ALEJANDRO J. SPIAGGI; JOSÉ L. E. MONTI; MÓNICA R. MONTES; PATRICIO J. GARRAHAN; ROLANDO C. ROSSI

Buzios, Brasil

Congreso; VII Iberoamerican Congress of Biophysics-2009; 2009

SOBLA - SBB

The aim of this work is to characterize the effect of adenosine-5’-triphosphate (ATP) on the reactions involved in the occlusion and deocclusion of Rb+ by Na+/K+–ATPase through the direct route. All experiments were performed at 25ºC and pH 7.4 using a partially purified membrane preparation of pig–kidney Na+/K+–ATPase. Time courses of Rb+ occlusion in media containing Rb+ 0.25mM and ATP (imidazole salt) in concentrations ranging from 0 to 0.55mM were best fitted by the sum of two increasing exponential functions of time plus a time-independent term.
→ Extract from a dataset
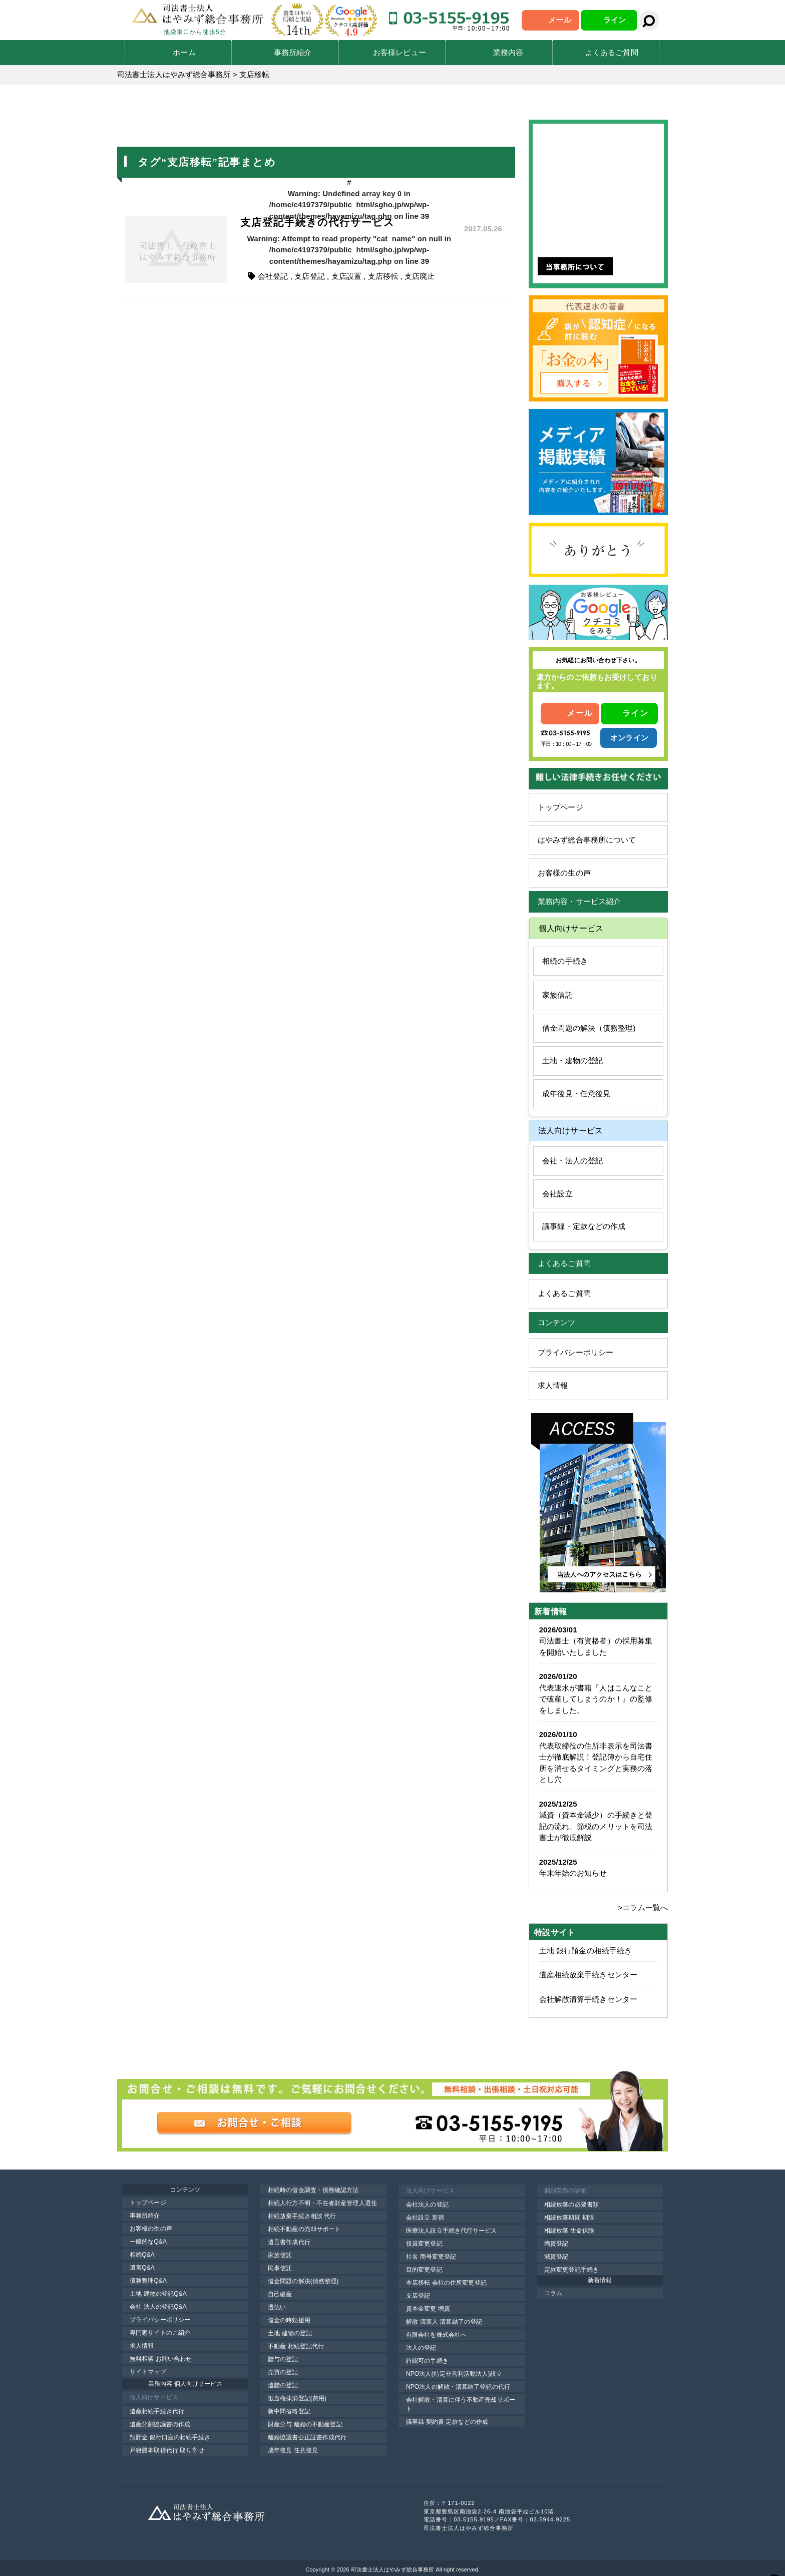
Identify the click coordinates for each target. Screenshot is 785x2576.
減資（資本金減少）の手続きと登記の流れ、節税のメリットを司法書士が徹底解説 (596, 1826)
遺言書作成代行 (289, 2242)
As ATP concentration increased, the initial rate of occlusion showed a 3-fold decrease along a rectangular hyperbola whose K0.5 was 506±196μM. When Rb+ occlusion took place in media containing more than 1mM ATP, we could distinguish only one phase whose rate coefficient was practically independent of [ATP]. The equilibrium level of occluded Rb+ also decreased with [ATP] (K0.5=406±64μM). Deocclusion of Rb+ in media containing up to 1.5mM ATP was adequately described by the sum of two decreasing exponential functions of time with similar amplitudes plus a constant term. The nucleotide caused a hyperbolic increase of the rate coefficients of both phases and of the initial rate of deocclusion, with an apparent affinity of 242±164μM (fast phase), 290±20μM (slow phase) and 227±156μM (initial rate). These results agree with a model where ATP binds to states of Na+/K+–ATPase that might or might not carry occluded Rb+ and promotes the formation of a state that occludes Rb+ at a lower rate. This process should involve the exposure of transport sites to the intracellular face of the membrane.